Smart accounts (EIP‑4337) are being discussed for x402; plan pluggable signing so your SDK can swap EIP‑3009 auth for a UserOperation when available (and detect gas sponsorship via requirements.extra). (github.com)
Keep scheme‑agnostic: exact today, upto tomorrow. Don’t bake business logic into your signer; let server requirements guide the shape. (portal.thirdweb.com)
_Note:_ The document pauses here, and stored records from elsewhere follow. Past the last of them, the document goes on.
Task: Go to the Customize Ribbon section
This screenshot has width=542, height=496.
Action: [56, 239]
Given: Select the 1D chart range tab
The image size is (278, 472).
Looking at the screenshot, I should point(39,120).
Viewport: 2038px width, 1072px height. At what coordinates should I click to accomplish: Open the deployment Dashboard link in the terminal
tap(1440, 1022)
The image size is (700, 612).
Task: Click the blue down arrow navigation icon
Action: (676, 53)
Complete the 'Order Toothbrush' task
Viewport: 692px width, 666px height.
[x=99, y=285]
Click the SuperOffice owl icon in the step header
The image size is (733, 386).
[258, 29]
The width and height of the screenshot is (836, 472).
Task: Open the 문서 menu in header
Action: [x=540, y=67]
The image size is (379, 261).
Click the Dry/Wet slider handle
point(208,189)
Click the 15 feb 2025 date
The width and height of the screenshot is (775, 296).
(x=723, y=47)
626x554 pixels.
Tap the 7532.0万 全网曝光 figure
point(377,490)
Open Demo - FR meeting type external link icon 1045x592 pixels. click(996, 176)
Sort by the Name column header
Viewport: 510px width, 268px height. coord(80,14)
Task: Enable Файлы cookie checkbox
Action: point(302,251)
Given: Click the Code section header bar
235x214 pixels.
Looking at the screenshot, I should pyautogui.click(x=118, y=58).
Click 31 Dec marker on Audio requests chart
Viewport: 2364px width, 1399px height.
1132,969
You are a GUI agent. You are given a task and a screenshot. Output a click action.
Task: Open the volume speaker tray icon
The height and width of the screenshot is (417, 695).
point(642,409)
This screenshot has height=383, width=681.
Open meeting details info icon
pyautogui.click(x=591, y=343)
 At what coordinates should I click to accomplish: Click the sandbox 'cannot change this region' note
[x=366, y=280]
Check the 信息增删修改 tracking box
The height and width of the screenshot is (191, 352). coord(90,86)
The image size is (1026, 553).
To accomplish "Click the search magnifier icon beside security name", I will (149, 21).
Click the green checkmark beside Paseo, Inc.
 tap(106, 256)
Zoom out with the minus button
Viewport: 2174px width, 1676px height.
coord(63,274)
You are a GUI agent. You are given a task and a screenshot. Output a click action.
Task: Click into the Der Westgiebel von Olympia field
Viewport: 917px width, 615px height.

Rollout plan for your organization

Pilot on testnets

Use base‑sepolia or Solana devnet facilitator (public endpoints exist for quickstarts). Ship one protected route and one agent client. (docs.cdp.coinbase.com)

Harden

Add receipt logging, idempotency keys, and price monitors. Confirm EIP‑712 domain reads from contracts in CI. (x402.gitbook.io)

Turn on mainnet

Swap facilitator config to mainnet; keep the same SDK interfaces. Ensure treasury wallets and reconciliation dashboards consume X‑PAYMENT‑RESPONSE. (docs.cdp.coinbase.com)

Extend

Offer both EVM and Solana rails. Advertise rich metadata for discovery. Consider x402‑exec‑style hooks for atomic “pay‑and‑fulfill.” (github.com)

Bottom line

x402 makes payments an HTTP concern—simple, stateless, and machine‑readable. Your SDK is the leverage point: intercept one status code, sign one payload, retry one time, and return both data and a receipt. Copy the reference headers and flows, abstract the wallet/facilitator bits, and you’ll ship “pay‑per‑request” that developers actually enjoy using.